As latas fechadas são direccionadas a uma máquina que procede a uma primeira limpeza por acção de água, de modo a retirar o azeite que se encontra no exterior das latas, sendo depois esterilizadas. Aqui as conservas permanecem durante um tempo determinado consoante o tamanho da lata e do peixe. Segue-se uma nova e final lavagem da lata, prosseguindo para a zona de embalamento onde se espera o arrefecimento das mesmas. Aqui repousam por um período de quinze dias para precaver e detectar fermentações indesejáveis. Após este intervalo de tempo é realizado o teste final de controlo de qualidade, onde a lata é batida. Esta fase consiste em bater uma lata na outra e verificar pelo som, se elas têm água em vez de azeite ou molho, dir-se-ia então que a lata estava baixa. 

A linha de fabrico termina quando as latas de conservas são encaixotadas. As caixas dispõem-se em lotes de dez e, os lotes não podem exceder as dez caixas de altura nem o número total de quinhentas caixas.
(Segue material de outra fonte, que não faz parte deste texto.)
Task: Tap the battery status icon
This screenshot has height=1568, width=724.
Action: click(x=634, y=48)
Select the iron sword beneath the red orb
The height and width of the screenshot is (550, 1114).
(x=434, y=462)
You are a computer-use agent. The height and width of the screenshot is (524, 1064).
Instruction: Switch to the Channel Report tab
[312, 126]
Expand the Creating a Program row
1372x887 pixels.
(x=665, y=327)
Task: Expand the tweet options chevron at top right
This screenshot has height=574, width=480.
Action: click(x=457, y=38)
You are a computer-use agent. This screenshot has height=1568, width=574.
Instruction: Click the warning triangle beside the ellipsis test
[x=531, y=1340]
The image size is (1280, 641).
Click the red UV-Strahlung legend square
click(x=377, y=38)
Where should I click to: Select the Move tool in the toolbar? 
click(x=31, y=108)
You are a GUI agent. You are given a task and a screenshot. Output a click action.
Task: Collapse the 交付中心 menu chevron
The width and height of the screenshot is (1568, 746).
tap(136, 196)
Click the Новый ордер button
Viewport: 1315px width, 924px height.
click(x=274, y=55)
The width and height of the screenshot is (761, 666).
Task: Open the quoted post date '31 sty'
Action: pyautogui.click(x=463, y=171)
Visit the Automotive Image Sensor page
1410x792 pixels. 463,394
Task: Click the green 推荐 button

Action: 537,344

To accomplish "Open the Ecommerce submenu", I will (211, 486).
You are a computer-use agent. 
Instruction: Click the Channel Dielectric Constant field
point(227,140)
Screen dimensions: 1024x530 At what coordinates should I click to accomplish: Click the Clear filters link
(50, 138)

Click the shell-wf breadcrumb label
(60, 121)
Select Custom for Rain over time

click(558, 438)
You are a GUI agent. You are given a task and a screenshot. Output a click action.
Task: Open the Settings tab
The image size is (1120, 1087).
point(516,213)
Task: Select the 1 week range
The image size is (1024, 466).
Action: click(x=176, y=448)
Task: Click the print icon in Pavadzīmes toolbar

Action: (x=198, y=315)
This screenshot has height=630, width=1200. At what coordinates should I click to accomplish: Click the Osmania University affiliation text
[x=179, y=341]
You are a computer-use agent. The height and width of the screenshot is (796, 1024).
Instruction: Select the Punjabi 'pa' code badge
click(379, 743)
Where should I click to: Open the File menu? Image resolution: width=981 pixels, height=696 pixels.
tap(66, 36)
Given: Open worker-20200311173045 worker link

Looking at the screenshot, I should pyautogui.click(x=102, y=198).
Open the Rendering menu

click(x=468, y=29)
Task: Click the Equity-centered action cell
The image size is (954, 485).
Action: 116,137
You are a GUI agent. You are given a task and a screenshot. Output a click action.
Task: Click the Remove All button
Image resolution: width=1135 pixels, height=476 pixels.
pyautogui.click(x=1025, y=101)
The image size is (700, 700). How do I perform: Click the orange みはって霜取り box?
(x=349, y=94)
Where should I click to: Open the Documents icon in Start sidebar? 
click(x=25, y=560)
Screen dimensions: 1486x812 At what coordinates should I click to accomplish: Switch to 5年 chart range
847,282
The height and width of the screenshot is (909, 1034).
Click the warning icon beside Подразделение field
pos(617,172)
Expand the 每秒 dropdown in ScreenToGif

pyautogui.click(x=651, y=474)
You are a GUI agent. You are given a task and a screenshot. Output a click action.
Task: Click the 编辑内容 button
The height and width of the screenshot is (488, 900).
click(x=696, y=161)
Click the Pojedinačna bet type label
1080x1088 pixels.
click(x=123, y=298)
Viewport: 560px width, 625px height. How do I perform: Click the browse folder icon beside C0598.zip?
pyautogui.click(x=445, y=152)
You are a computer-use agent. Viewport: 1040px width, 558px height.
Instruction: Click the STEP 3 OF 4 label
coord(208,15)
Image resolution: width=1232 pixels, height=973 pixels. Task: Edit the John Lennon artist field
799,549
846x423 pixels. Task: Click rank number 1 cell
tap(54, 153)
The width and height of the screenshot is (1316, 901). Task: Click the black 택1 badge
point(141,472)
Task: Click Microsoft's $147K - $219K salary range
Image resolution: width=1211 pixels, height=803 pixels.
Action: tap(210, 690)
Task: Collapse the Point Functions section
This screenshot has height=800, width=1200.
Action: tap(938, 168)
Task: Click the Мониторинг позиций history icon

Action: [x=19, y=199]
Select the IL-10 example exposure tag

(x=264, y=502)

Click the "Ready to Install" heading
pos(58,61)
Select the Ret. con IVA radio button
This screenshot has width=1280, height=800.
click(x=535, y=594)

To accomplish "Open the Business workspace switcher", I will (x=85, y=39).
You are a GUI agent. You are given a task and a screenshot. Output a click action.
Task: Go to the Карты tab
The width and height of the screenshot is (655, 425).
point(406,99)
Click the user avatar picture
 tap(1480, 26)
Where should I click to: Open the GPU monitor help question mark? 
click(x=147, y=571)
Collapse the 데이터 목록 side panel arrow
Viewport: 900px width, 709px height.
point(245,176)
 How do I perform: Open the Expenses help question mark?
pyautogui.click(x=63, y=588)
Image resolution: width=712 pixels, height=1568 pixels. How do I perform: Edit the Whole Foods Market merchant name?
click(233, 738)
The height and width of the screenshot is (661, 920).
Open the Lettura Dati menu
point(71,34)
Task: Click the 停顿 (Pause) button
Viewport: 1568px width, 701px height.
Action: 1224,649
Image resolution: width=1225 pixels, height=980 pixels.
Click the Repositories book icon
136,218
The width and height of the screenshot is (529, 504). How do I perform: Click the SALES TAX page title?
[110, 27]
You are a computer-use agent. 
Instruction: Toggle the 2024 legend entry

Assim é esperada a fiscalização por parte do I.P.C.P (Instituto Português de Conservas de Peixe), que procede mediante a apresentação de um boletim com as características do produto, afim de poder ser exportado. (Tato, 2008)

20 Conserveira Pinhais, 2014. O peixe é submerso em água doce e transportado para carros próprios.

21 Conserveira Pinhais, 2014. Colocação do peixe nas estufas.

Após esta viagem pelos sectores da cozinha e do enlatamento podemos ainda mencionar o sector da latoaria que existiu num primeiro período da fábrica, desde a época de 1926.

De início pensamos que se trataria de um sector de litografia, conforme as fábricas mais antigas possuíram, como já mencionamos, mas após a explicação de António Pinhal devemos denominá-lo como sector de latoaria, pois eles nunca chegaram a imprimir as latas na Pinhais. 

Embora não menos importante para a Pinhais, a “folha ilustrada” vinha impressa da litografia Amorim & Amorim, e na fábrica era feito o corte da folha no ‘balancé’ de modo a ficar com os tampos e as tiras realizadas na ‘máquina redonda à língua de fogo’. Tudo isto se passava na época das embalagens à decollage, segundo António Pinhal a partir do momento em que a solda foi proibida, devido às propriedades da mesma que poderiam afectar os micro-organismos do trato alimentar, temática muito discutida no seio da indústria, como podemos ver pelos variados artigos que origina nas revistas Conservas e Conservas de Peixe. Assim, a partir do momento em que a tipologia da lata muda para a lata embutida, a Pinhais deixa de possuir um sector de latoaria. Segundo António Pinhal, “(…) a lata vem toda feita, não tem solda, e nós só cravamos o tampo, então deixamos de ter oficina, não havia justificação para tal.”. As máquina já inutilizadas foram reposicionadas num outro armazém e segundo o gerente da Pinhais chegaram a ser local de visitas de estudo feitas pelas escolas.

A Conserveira Pinhais apresenta-se como uma das fábricas mais antigas do centro conserveiro de Matosinhos, com quase 95 anos de existência. Superou muitas das crises que já assolaram a indústria, mantendo-se em laboração de entre as 54 unidades fabris que já existiram em Matosinhos, fazendo parte das quatro que ainda persistem. Um negócio que partiu de dois irmãos pescadores e que tem passado de geração em geração desde 1920.

22 Conserveira Pinhais, 2014. Zona da colocação dos condimentos nas latas, onde depois de arrefecer o peixe é aparado e adicionado.

23 Conserveira Pinhais, 2014. Embalamento das latas com envoltório de papel.